*** DATA EXTRACT ***

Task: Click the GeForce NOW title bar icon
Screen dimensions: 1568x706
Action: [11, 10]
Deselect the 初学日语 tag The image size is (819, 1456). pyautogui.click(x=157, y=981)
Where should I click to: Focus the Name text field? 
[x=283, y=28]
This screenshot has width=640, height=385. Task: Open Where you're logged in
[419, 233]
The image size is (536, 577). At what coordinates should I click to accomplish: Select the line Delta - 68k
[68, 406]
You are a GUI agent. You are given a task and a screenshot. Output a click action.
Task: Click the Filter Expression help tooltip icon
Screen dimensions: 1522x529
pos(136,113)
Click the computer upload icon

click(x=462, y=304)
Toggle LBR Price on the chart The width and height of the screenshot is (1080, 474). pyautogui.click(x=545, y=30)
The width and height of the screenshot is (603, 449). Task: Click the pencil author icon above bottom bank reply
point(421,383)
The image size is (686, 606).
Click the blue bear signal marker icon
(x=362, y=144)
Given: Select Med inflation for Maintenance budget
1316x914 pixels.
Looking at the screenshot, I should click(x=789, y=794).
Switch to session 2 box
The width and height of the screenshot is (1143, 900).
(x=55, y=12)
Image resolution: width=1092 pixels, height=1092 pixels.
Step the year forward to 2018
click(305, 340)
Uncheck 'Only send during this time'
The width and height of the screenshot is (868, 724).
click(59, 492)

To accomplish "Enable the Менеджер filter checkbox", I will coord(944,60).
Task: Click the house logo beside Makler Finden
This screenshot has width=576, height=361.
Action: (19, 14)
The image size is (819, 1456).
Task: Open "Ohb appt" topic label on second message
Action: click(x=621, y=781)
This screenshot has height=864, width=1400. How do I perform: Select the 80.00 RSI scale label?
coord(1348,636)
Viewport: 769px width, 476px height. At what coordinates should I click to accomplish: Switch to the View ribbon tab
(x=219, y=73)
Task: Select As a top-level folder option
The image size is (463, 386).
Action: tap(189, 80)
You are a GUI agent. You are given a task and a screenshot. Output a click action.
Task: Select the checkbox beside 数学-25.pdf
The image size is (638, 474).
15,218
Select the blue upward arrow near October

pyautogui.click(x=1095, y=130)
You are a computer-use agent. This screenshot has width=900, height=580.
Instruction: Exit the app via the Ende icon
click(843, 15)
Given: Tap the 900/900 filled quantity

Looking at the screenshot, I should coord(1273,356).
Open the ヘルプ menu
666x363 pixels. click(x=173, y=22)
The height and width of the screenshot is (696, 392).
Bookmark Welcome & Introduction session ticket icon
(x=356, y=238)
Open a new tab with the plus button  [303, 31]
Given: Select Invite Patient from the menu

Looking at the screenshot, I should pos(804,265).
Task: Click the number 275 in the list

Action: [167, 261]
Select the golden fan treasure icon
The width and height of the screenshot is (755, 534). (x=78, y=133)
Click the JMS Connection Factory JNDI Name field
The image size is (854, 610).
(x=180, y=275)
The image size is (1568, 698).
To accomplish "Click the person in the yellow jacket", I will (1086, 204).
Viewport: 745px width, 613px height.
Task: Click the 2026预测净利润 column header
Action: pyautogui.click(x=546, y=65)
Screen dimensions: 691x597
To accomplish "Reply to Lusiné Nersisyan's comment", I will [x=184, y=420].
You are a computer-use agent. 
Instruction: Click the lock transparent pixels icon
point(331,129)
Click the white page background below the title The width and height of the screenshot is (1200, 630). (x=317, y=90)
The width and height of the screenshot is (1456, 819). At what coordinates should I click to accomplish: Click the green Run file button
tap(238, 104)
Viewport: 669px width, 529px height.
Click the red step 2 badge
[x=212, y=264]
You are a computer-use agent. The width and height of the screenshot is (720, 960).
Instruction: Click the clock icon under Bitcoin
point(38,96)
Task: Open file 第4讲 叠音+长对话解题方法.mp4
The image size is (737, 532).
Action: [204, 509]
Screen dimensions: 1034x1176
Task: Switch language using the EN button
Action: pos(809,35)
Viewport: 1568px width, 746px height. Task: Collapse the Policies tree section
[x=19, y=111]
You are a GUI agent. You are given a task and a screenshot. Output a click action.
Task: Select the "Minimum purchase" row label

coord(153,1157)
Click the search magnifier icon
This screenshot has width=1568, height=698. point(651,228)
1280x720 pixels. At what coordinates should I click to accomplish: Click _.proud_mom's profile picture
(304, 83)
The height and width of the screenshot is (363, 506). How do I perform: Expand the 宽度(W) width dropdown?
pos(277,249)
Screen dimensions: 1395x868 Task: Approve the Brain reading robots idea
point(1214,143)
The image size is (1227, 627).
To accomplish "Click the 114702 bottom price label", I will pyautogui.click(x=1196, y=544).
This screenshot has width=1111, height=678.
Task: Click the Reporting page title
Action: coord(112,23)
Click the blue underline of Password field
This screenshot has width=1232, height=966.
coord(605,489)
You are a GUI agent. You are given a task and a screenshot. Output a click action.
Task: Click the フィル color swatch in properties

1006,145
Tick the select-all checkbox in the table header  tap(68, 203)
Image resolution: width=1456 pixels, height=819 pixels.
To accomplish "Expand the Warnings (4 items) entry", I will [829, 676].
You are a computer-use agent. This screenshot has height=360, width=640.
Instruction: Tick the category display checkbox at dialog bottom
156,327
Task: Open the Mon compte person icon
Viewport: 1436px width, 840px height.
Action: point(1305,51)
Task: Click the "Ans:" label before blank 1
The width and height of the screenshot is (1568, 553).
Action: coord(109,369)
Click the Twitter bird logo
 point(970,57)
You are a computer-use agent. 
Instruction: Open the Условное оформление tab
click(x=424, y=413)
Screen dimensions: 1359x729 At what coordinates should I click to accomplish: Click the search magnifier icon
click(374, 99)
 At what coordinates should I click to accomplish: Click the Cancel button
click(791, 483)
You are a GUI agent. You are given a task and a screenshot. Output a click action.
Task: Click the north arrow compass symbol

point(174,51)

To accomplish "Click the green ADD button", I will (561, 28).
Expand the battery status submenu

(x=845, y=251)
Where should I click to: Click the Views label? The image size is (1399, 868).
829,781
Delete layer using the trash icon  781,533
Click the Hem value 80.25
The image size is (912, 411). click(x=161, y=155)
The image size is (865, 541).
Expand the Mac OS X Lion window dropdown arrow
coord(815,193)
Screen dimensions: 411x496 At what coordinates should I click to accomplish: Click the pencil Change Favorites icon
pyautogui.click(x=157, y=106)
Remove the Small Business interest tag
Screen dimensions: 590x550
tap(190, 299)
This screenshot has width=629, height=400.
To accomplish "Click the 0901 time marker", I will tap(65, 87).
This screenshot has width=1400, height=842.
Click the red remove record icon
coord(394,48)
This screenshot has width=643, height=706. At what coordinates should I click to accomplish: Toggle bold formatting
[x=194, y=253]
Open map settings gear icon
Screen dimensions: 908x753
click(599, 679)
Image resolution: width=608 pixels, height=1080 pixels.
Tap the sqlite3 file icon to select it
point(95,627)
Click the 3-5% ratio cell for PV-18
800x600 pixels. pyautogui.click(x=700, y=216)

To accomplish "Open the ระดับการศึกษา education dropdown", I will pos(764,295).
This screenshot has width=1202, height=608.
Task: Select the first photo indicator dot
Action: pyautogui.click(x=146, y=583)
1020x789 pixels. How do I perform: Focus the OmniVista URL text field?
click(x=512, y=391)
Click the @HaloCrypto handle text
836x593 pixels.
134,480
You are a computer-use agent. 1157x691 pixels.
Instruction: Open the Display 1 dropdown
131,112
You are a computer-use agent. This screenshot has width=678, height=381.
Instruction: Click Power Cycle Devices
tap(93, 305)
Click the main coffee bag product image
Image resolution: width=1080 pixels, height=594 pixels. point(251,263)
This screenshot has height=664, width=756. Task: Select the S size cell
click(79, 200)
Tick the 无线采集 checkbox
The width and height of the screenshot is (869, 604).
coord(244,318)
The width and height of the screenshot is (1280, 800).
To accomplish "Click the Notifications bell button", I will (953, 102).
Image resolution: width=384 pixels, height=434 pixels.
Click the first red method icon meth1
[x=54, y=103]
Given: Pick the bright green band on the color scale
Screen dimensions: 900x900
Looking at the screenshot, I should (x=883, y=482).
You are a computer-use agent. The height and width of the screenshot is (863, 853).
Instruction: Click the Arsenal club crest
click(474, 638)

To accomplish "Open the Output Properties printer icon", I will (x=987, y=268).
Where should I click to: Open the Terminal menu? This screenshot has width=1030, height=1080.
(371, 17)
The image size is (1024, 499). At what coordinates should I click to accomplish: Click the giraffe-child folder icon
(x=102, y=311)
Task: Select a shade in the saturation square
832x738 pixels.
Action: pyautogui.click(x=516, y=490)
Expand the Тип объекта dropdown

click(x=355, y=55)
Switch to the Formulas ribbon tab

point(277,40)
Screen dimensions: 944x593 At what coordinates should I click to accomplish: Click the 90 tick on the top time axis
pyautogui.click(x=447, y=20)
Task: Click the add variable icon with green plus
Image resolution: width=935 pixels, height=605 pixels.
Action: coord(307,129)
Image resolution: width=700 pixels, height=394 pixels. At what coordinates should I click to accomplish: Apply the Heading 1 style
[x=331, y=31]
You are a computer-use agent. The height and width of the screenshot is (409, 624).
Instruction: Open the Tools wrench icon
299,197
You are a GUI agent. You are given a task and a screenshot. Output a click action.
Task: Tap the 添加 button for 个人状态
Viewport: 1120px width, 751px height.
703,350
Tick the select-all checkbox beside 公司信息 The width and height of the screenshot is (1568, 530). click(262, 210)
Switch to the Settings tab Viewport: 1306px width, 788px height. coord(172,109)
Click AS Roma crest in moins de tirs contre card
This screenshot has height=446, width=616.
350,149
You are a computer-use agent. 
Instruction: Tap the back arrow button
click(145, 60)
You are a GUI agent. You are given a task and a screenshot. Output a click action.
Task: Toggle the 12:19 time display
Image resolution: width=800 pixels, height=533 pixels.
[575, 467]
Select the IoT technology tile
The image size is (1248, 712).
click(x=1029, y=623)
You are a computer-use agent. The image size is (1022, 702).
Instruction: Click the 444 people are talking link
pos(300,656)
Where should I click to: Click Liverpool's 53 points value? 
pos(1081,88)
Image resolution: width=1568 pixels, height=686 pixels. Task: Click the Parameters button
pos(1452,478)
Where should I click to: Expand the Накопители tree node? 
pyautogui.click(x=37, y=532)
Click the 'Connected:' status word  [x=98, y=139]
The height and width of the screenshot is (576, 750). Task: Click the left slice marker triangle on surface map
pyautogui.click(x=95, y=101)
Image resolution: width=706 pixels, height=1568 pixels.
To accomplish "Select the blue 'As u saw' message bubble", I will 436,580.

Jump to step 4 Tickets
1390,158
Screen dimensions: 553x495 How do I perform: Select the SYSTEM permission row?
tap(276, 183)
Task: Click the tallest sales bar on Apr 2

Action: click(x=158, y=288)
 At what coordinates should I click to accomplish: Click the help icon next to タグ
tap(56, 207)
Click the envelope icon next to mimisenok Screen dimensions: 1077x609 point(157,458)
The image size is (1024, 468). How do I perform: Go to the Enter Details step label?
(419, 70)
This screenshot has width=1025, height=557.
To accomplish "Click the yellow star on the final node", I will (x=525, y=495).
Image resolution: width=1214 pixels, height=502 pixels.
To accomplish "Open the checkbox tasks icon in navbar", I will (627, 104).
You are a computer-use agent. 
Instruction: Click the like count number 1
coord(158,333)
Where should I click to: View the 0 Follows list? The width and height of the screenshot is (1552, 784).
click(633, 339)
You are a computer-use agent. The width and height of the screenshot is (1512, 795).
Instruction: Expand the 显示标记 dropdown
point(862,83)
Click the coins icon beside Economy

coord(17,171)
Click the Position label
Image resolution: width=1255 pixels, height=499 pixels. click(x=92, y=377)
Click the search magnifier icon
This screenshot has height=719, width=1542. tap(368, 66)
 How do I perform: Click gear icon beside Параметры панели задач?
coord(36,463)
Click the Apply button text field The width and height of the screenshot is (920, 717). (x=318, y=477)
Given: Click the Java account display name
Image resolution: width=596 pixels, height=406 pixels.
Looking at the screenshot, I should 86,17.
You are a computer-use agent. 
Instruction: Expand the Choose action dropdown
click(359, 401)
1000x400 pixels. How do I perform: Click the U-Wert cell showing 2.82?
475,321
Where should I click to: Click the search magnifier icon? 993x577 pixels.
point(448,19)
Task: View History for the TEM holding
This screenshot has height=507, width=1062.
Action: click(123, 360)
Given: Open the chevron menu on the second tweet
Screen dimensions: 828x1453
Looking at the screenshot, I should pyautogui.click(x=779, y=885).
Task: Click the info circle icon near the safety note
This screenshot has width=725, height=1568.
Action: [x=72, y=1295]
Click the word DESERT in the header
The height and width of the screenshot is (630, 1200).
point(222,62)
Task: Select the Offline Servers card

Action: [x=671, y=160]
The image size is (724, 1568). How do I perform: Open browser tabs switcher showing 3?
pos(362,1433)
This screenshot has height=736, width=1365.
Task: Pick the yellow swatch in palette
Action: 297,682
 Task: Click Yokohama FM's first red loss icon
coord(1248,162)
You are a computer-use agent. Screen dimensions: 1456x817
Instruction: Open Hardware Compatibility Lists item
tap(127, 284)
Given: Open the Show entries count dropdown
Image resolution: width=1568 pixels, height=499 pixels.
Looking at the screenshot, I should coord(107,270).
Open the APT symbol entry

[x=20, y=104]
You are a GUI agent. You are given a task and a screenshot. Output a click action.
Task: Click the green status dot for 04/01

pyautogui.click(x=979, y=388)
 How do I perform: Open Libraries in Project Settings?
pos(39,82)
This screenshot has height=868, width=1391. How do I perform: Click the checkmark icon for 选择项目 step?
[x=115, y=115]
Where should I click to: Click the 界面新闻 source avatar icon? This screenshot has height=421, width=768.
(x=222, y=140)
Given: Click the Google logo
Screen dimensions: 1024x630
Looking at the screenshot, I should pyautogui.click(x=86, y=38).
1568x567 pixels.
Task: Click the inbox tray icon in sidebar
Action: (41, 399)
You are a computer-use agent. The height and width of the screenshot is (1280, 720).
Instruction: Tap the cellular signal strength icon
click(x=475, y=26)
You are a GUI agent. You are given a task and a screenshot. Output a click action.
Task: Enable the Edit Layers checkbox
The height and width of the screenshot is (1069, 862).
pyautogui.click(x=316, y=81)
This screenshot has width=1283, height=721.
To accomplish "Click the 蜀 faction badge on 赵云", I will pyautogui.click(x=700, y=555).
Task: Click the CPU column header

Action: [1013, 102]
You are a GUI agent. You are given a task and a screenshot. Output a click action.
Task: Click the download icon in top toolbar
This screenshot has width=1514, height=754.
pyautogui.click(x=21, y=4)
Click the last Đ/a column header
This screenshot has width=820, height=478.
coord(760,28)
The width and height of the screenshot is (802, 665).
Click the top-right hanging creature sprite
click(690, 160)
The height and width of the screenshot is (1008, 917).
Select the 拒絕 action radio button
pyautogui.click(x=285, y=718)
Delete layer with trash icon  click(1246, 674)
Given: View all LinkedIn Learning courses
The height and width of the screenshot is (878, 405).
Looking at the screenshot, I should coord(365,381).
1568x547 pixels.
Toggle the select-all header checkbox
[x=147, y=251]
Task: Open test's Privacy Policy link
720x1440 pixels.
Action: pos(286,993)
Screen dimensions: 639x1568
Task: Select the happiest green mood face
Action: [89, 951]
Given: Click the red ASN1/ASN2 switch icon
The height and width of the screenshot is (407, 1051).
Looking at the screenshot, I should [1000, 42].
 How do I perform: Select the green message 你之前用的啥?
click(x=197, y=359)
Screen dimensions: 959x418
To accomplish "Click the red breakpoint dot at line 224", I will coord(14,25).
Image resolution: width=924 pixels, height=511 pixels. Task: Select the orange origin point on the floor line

*** End of DATA EXTRACT ***

THE TASK: Gather each line in the entries above where the string "with" is found.

RESPONSE TO THE TASK:
Open a new tab with the plus button  [303, 31]
Task: Click the add variable icon with green plus
Delete layer with trash icon  click(1246, 674)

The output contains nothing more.